Job Content：

Lead a group of scientists to develop the technology platform for combination products (drug-device combination), e.g. pre-filled syringe, autoinjector and on-body delivery system.
Manage technical teams and provide guidance in study design, execution and troubleshooting, to support projects on combination products.
Help establish a quality management system suitable for combination products, ensuring compliance with regulatory requirement for both pharmaceutical products and medical devices, e.g. 21 CFR Part 4, 210/211, 820; EU MDR; ISO 13485, 14971, IEC 62366-1, ISO 11608, ISO 10993, etc.
Lead design control and risk management activities to support combination product development, manufacture, regulatory submission, query responses and inspection.
Manage combination product-specific analytical test method development, qualification/validation, design verification and validation.
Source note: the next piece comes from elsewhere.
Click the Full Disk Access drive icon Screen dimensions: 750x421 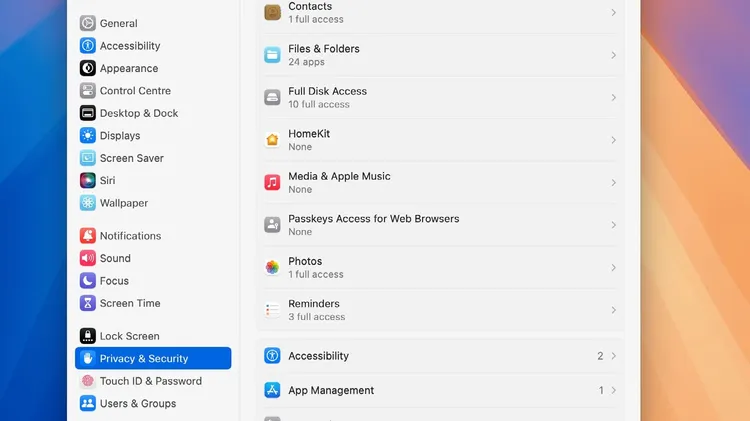click(272, 98)
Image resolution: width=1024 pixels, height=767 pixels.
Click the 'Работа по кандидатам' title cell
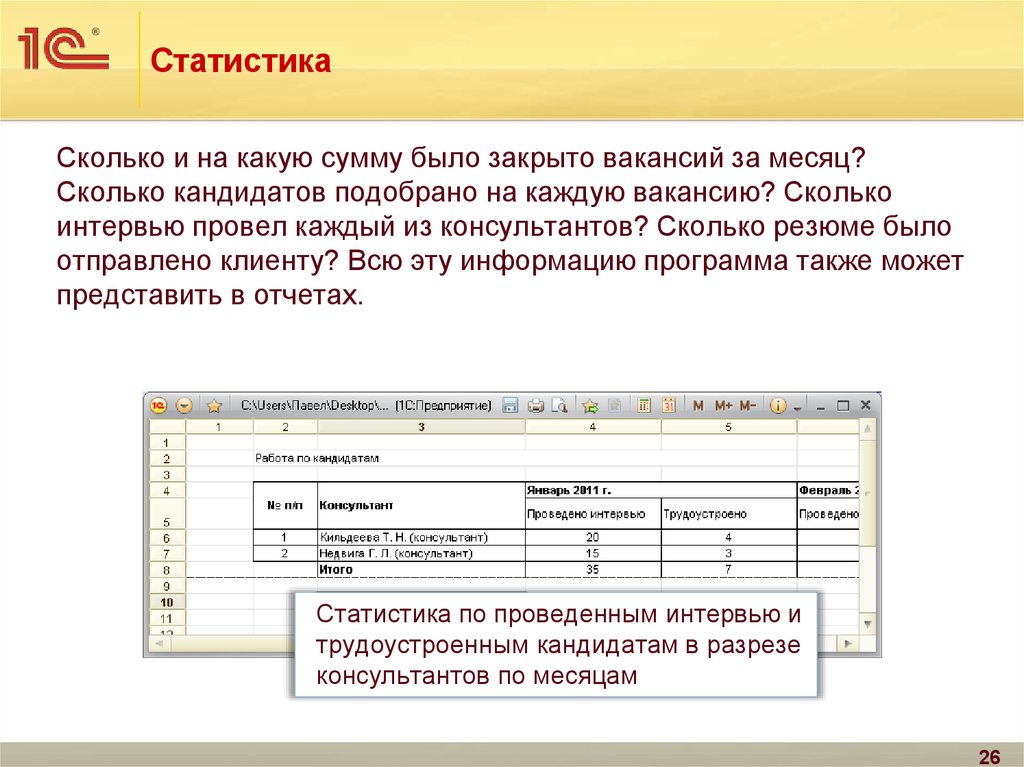tap(315, 458)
Work with quality team on supplier quality evaluation, DHF audit, change controls, complaint analysis and CAPA investigation.
Assist department head and work with other leaders in the department/business units, to align strategies/practices within the department and between departments.
Motivate team members to learn fast, strive to achieve more.
Recruit and train scientists, engineers and associates; develop team members to work independently on combination product development and/or manufacturing.
Work with cross-functional teams (such as project management and CMC) to ensure project progress and alignment with clients.


Requirements：

MS or PhD in pharmaceutical sciences, biochemistry, analytical sciences, material sciences, or other related area.
15+ years (MS) or 10+ years (PhD) work experience in combination product or medical device development/manufacturing. Experience in international organizations is preferred.
At least 5 years of people management experience (10 or more people).
Solid understanding of the science and technology related to material science and medical device, etc.
Hands-on experience in at least one of the following areas: medical device, formulation development, or delivery device development.
Excellent leadership, organizational and communication skills to establish/maintain working relationship with colleagues and clients.
Highly motivated, critical thinking, strong problem solving and collaborative leader.
Good team worker, experience in cross-functional team collaboration, such as project CMC team.
Willing to take responsibilities, make decisions and handle pressure at work.
Familiar with FDA/EMA/NMPA regulations on medicinal products, experience in regulatory filings in different regions (IND/ IMPD/BLA/MA).
Proficient in English, excellent communication in writing and oral.
Experience in client management is a plus.